_REQUIREMENTS_
Copy every one of the rows below without changing a single character.

Dataset records:
┏━━

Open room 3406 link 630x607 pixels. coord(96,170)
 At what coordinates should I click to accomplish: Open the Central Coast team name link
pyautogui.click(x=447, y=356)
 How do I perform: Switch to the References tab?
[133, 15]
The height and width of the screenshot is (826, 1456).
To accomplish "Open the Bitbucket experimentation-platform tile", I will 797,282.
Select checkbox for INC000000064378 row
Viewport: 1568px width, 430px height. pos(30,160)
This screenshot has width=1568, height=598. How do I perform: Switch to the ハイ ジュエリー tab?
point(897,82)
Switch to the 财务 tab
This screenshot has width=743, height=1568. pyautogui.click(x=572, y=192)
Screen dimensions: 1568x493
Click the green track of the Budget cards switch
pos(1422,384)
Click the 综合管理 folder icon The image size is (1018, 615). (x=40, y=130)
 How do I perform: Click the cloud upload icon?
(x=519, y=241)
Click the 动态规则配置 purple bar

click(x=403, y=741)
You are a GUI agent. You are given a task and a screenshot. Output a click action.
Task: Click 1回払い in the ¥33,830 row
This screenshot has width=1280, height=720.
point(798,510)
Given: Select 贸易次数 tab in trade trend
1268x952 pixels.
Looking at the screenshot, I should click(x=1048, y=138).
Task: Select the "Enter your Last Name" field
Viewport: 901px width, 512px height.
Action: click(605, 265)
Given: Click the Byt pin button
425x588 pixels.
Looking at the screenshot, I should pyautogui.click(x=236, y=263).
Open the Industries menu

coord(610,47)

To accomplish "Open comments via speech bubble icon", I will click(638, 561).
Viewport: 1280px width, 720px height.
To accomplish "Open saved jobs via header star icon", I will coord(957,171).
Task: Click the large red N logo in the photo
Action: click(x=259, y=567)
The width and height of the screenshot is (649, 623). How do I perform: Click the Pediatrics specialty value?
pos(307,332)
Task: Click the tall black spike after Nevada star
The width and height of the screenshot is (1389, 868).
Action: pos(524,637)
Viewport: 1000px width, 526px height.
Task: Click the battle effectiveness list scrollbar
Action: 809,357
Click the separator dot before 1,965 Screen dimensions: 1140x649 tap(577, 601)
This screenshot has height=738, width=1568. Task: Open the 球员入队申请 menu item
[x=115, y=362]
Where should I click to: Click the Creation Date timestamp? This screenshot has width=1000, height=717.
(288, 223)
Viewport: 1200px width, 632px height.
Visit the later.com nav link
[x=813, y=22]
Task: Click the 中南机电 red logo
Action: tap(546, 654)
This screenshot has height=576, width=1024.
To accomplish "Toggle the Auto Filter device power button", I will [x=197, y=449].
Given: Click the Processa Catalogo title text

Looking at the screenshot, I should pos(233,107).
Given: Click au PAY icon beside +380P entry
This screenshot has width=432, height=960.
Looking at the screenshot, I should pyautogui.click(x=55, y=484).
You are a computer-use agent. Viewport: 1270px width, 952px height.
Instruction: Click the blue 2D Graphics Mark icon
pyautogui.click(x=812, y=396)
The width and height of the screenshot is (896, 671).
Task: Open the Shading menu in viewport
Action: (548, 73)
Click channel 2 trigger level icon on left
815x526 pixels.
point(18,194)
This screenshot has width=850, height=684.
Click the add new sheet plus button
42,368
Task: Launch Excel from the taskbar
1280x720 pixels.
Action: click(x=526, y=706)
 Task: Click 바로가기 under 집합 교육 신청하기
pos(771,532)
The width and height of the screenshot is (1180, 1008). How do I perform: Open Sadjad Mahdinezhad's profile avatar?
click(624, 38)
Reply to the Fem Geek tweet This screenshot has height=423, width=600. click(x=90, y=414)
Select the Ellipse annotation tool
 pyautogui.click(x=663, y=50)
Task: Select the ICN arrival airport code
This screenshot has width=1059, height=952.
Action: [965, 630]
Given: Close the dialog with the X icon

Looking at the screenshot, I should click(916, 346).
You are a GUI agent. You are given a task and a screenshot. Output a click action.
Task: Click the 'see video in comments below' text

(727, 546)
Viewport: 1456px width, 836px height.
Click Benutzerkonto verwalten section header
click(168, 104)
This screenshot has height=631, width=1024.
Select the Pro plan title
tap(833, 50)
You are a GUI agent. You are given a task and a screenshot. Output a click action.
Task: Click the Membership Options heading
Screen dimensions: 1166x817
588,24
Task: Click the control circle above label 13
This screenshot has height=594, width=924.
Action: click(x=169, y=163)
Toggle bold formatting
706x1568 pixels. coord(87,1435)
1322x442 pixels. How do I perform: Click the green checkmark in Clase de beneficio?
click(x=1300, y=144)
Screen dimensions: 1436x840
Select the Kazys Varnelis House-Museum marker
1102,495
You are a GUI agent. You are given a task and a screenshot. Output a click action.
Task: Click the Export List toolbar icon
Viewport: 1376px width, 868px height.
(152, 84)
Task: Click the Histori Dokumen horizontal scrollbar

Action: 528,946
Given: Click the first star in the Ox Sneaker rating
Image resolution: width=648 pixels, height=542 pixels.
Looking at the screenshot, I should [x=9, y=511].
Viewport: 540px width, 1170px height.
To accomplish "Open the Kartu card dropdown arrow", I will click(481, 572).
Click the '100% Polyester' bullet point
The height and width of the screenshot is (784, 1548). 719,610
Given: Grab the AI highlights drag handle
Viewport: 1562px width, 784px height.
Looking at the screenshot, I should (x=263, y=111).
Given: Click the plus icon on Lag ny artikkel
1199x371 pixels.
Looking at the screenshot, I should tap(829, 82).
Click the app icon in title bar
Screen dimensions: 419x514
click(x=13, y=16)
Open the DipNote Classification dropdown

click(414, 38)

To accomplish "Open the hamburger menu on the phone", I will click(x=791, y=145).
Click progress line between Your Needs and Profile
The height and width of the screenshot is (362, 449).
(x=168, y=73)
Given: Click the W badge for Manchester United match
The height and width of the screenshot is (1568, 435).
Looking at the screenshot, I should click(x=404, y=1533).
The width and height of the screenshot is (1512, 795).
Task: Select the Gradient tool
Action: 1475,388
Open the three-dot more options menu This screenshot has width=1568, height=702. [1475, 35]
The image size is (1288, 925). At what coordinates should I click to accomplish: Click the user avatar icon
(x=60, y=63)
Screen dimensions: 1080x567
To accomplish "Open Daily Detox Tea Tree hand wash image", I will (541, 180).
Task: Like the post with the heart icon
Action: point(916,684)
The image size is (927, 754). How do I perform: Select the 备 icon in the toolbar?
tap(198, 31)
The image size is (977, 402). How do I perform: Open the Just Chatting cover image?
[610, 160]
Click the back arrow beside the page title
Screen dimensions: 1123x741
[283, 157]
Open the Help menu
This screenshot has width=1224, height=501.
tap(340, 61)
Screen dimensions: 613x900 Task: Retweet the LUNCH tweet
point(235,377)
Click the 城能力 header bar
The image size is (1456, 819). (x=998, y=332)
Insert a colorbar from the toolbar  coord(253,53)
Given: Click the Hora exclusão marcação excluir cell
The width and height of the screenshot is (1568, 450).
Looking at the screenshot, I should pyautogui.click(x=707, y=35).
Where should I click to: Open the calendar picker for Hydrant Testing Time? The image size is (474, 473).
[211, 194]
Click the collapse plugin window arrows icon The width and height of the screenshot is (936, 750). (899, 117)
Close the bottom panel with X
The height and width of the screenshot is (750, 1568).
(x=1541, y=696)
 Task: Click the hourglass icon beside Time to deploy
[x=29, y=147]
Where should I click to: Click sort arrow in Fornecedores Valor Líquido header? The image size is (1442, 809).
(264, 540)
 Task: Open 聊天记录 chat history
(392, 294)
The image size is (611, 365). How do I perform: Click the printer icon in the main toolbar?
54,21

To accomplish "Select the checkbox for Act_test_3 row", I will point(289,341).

┗━━

_OUTPUT_
Open room 3406 link 630x607 pixels. coord(96,170)
 At what coordinates should I click to accomplish: Open the Central Coast team name link
pyautogui.click(x=447, y=356)
 How do I perform: Switch to the References tab?
[133, 15]
The height and width of the screenshot is (826, 1456).
To accomplish "Open the Bitbucket experimentation-platform tile", I will 797,282.
Select checkbox for INC000000064378 row
Viewport: 1568px width, 430px height. pos(30,160)
This screenshot has width=1568, height=598. How do I perform: Switch to the ハイ ジュエリー tab?
point(897,82)
Switch to the 财务 tab
This screenshot has width=743, height=1568. pyautogui.click(x=572, y=192)
Screen dimensions: 1568x493
Click the green track of the Budget cards switch
pos(1422,384)
Click the 综合管理 folder icon The image size is (1018, 615). (x=40, y=130)
 How do I perform: Click the cloud upload icon?
(x=519, y=241)
Click the 动态规则配置 purple bar

click(x=403, y=741)
You are a GUI agent. You are given a task and a screenshot. Output a click action.
Task: Click 1回払い in the ¥33,830 row
This screenshot has width=1280, height=720.
point(798,510)
Given: Select 贸易次数 tab in trade trend
1268x952 pixels.
Looking at the screenshot, I should click(x=1048, y=138).
Task: Select the "Enter your Last Name" field
Viewport: 901px width, 512px height.
Action: click(605, 265)
Given: Click the Byt pin button
425x588 pixels.
Looking at the screenshot, I should pyautogui.click(x=236, y=263).
Open the Industries menu

coord(610,47)

To accomplish "Open comments via speech bubble icon", I will click(638, 561).
Viewport: 1280px width, 720px height.
To accomplish "Open saved jobs via header star icon", I will coord(957,171).
Task: Click the large red N logo in the photo
Action: click(x=259, y=567)
The width and height of the screenshot is (649, 623). How do I perform: Click the Pediatrics specialty value?
pos(307,332)
Task: Click the tall black spike after Nevada star
The width and height of the screenshot is (1389, 868).
Action: pos(524,637)
Viewport: 1000px width, 526px height.
Task: Click the battle effectiveness list scrollbar
Action: 809,357
Click the separator dot before 1,965 Screen dimensions: 1140x649 tap(577, 601)
This screenshot has height=738, width=1568. Task: Open the 球员入队申请 menu item
[x=115, y=362]
Where should I click to: Click the Creation Date timestamp? This screenshot has width=1000, height=717.
(288, 223)
Viewport: 1200px width, 632px height.
Visit the later.com nav link
[x=813, y=22]
Task: Click the 中南机电 red logo
Action: tap(546, 654)
This screenshot has height=576, width=1024.
To accomplish "Toggle the Auto Filter device power button", I will [x=197, y=449].
Given: Click the Processa Catalogo title text

Looking at the screenshot, I should pos(233,107).
Given: Click au PAY icon beside +380P entry
This screenshot has width=432, height=960.
Looking at the screenshot, I should pyautogui.click(x=55, y=484).
You are a computer-use agent. Viewport: 1270px width, 952px height.
Instruction: Click the blue 2D Graphics Mark icon
pyautogui.click(x=812, y=396)
The width and height of the screenshot is (896, 671).
Task: Open the Shading menu in viewport
Action: (548, 73)
Click channel 2 trigger level icon on left
815x526 pixels.
point(18,194)
This screenshot has width=850, height=684.
Click the add new sheet plus button
42,368
Task: Launch Excel from the taskbar
1280x720 pixels.
Action: click(x=526, y=706)
 Task: Click 바로가기 under 집합 교육 신청하기
pos(771,532)
The width and height of the screenshot is (1180, 1008). How do I perform: Open Sadjad Mahdinezhad's profile avatar?
click(624, 38)
Reply to the Fem Geek tweet This screenshot has height=423, width=600. click(x=90, y=414)
Select the Ellipse annotation tool
 pyautogui.click(x=663, y=50)
Task: Select the ICN arrival airport code
This screenshot has width=1059, height=952.
Action: [965, 630]
Given: Close the dialog with the X icon

Looking at the screenshot, I should click(916, 346).
You are a GUI agent. You are given a task and a screenshot. Output a click action.
Task: Click the 'see video in comments below' text

(727, 546)
Viewport: 1456px width, 836px height.
Click Benutzerkonto verwalten section header
click(168, 104)
This screenshot has height=631, width=1024.
Select the Pro plan title
tap(833, 50)
You are a GUI agent. You are given a task and a screenshot. Output a click action.
Task: Click the Membership Options heading
Screen dimensions: 1166x817
588,24
Task: Click the control circle above label 13
This screenshot has height=594, width=924.
Action: click(x=169, y=163)
Toggle bold formatting
706x1568 pixels. coord(87,1435)
1322x442 pixels. How do I perform: Click the green checkmark in Clase de beneficio?
click(x=1300, y=144)
Screen dimensions: 1436x840
Select the Kazys Varnelis House-Museum marker
1102,495
You are a GUI agent. You are given a task and a screenshot. Output a click action.
Task: Click the Export List toolbar icon
Viewport: 1376px width, 868px height.
(152, 84)
Task: Click the Histori Dokumen horizontal scrollbar

Action: 528,946
Given: Click the first star in the Ox Sneaker rating
Image resolution: width=648 pixels, height=542 pixels.
Looking at the screenshot, I should [x=9, y=511].
Viewport: 540px width, 1170px height.
To accomplish "Open the Kartu card dropdown arrow", I will click(481, 572).
Click the '100% Polyester' bullet point
The height and width of the screenshot is (784, 1548). 719,610
Given: Grab the AI highlights drag handle
Viewport: 1562px width, 784px height.
Looking at the screenshot, I should (x=263, y=111).
Given: Click the plus icon on Lag ny artikkel
1199x371 pixels.
Looking at the screenshot, I should tap(829, 82).
Click the app icon in title bar
Screen dimensions: 419x514
click(x=13, y=16)
Open the DipNote Classification dropdown

click(414, 38)

To accomplish "Open the hamburger menu on the phone", I will click(x=791, y=145).
Click progress line between Your Needs and Profile
The height and width of the screenshot is (362, 449).
(x=168, y=73)
Given: Click the W badge for Manchester United match
The height and width of the screenshot is (1568, 435).
Looking at the screenshot, I should click(x=404, y=1533).
The width and height of the screenshot is (1512, 795).
Task: Select the Gradient tool
Action: 1475,388
Open the three-dot more options menu This screenshot has width=1568, height=702. [1475, 35]
The image size is (1288, 925). At what coordinates should I click to accomplish: Click the user avatar icon
(x=60, y=63)
Screen dimensions: 1080x567
To accomplish "Open Daily Detox Tea Tree hand wash image", I will (541, 180).
Task: Like the post with the heart icon
Action: point(916,684)
The image size is (927, 754). How do I perform: Select the 备 icon in the toolbar?
tap(198, 31)
The image size is (977, 402). How do I perform: Open the Just Chatting cover image?
[610, 160]
Click the back arrow beside the page title
Screen dimensions: 1123x741
[283, 157]
Open the Help menu
This screenshot has width=1224, height=501.
tap(340, 61)
Screen dimensions: 613x900 Task: Retweet the LUNCH tweet
point(235,377)
Click the 城能力 header bar
The image size is (1456, 819). (x=998, y=332)
Insert a colorbar from the toolbar  coord(253,53)
Given: Click the Hora exclusão marcação excluir cell
The width and height of the screenshot is (1568, 450).
Looking at the screenshot, I should pyautogui.click(x=707, y=35).
Where should I click to: Open the calendar picker for Hydrant Testing Time? The image size is (474, 473).
[211, 194]
Click the collapse plugin window arrows icon The width and height of the screenshot is (936, 750). (899, 117)
Close the bottom panel with X
The height and width of the screenshot is (750, 1568).
(x=1541, y=696)
 Task: Click the hourglass icon beside Time to deploy
[x=29, y=147]
Where should I click to: Click sort arrow in Fornecedores Valor Líquido header? The image size is (1442, 809).
(264, 540)
 Task: Open 聊天记录 chat history
(392, 294)
The image size is (611, 365). How do I perform: Click the printer icon in the main toolbar?
54,21

To accomplish "Select the checkbox for Act_test_3 row", I will point(289,341).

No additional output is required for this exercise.